(Data drawn from a collection)
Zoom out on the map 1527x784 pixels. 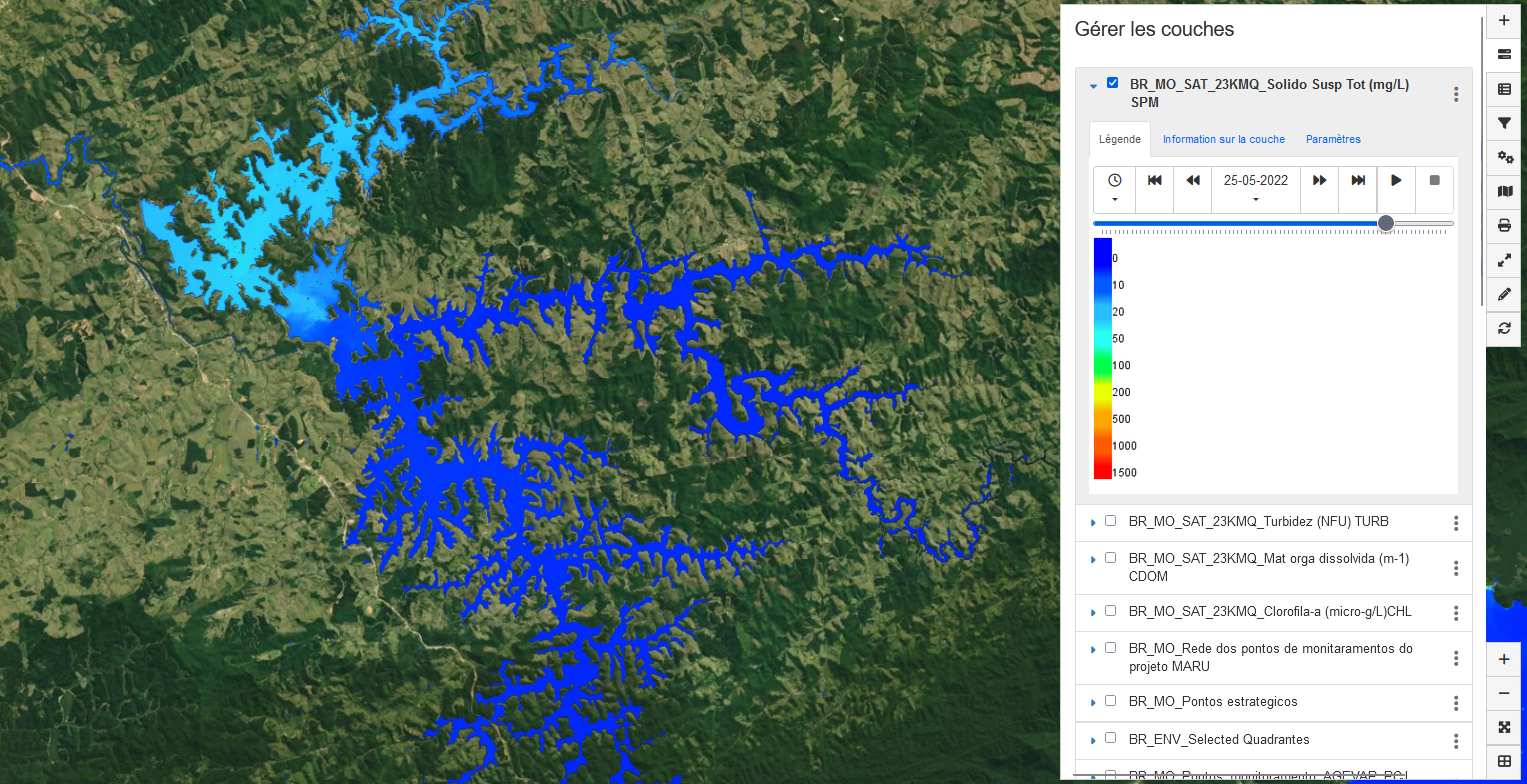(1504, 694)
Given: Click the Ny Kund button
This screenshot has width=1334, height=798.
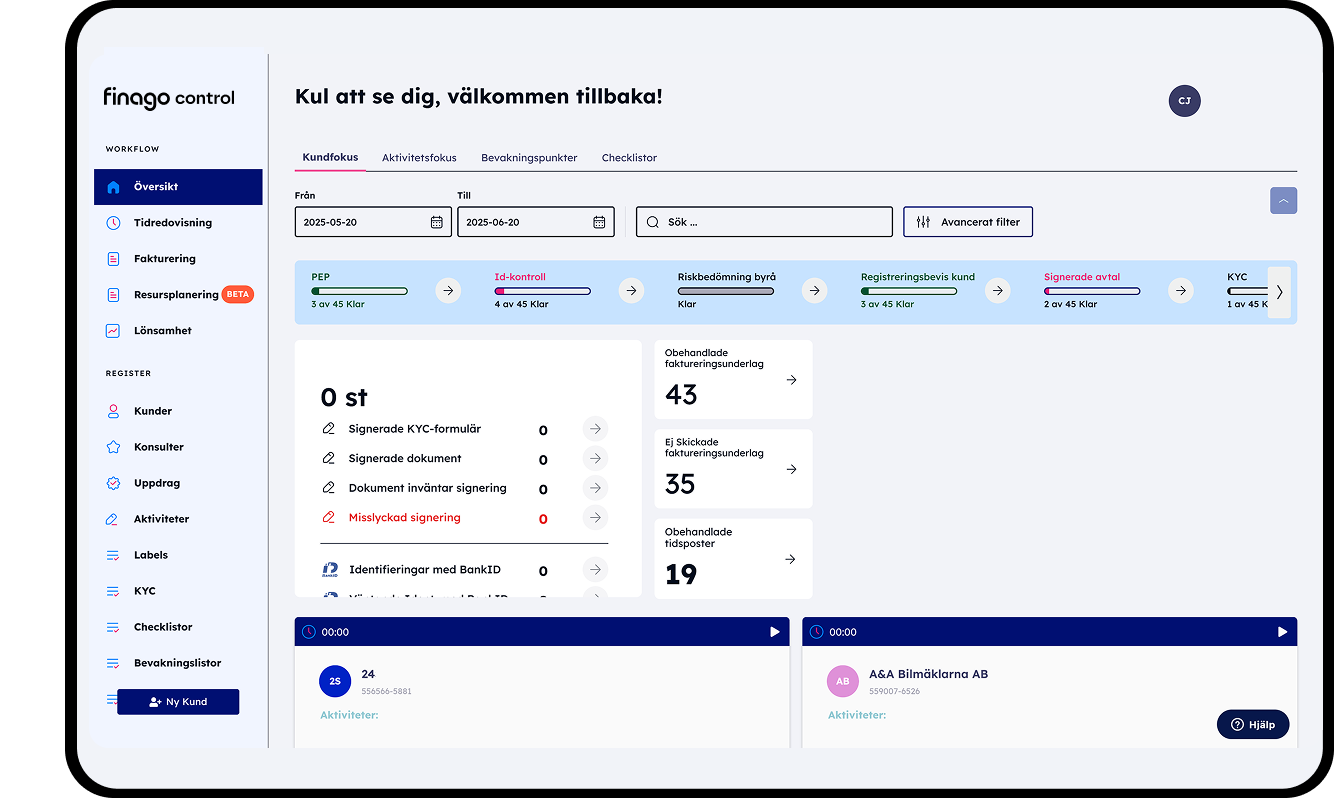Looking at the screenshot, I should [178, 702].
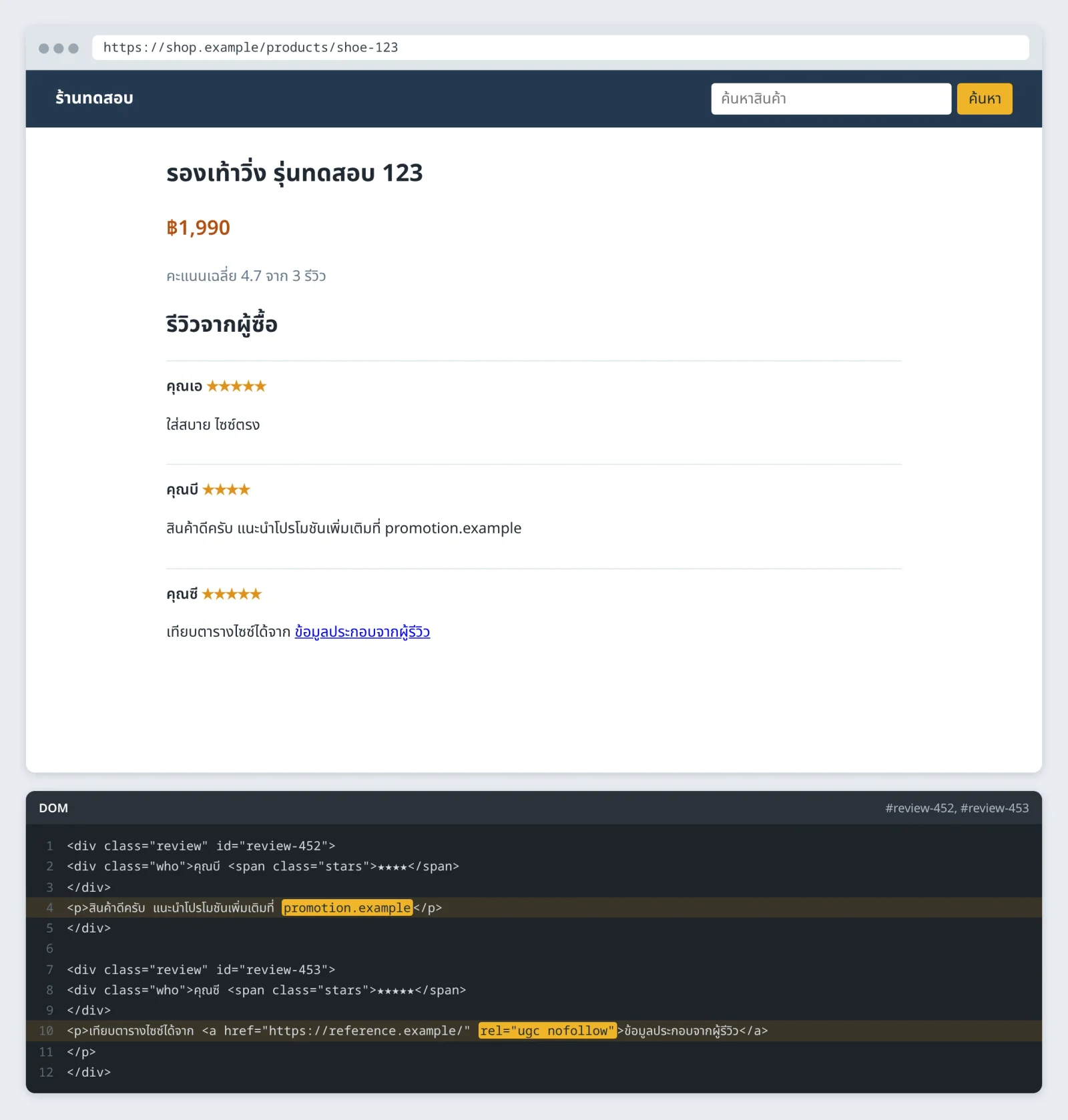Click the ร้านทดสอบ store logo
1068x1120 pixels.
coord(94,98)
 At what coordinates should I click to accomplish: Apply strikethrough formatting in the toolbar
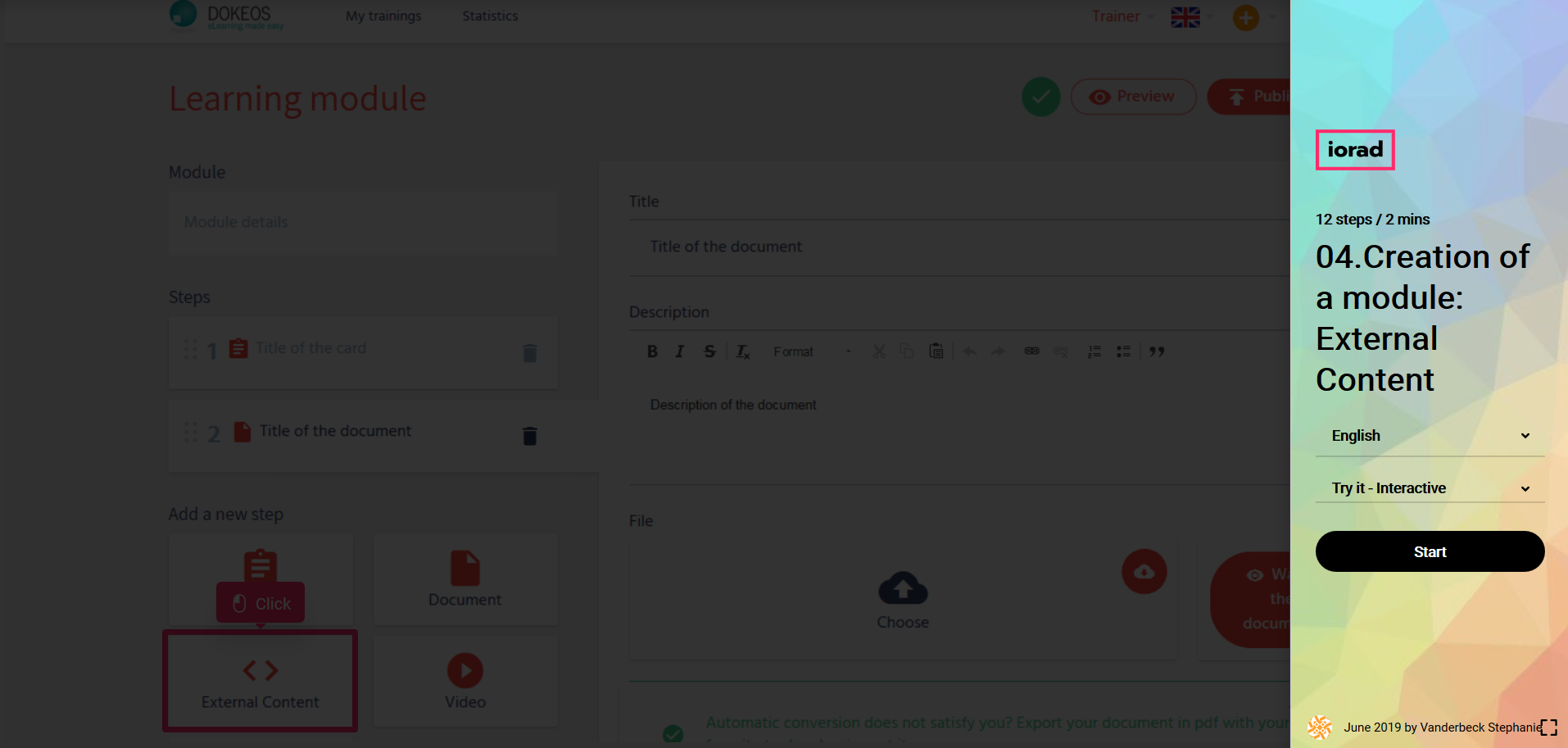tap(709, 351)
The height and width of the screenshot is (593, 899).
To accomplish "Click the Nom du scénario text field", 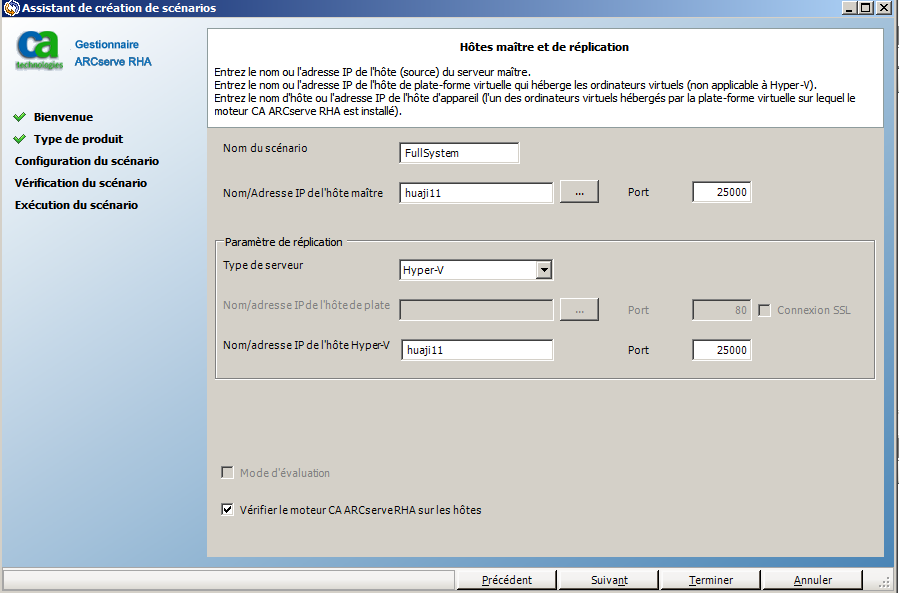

■ Task requirements
Extract every line from the records above that contains the word "height".

■ Task solution
This screenshot has width=1334, height=798.
The height and width of the screenshot is (593, 899).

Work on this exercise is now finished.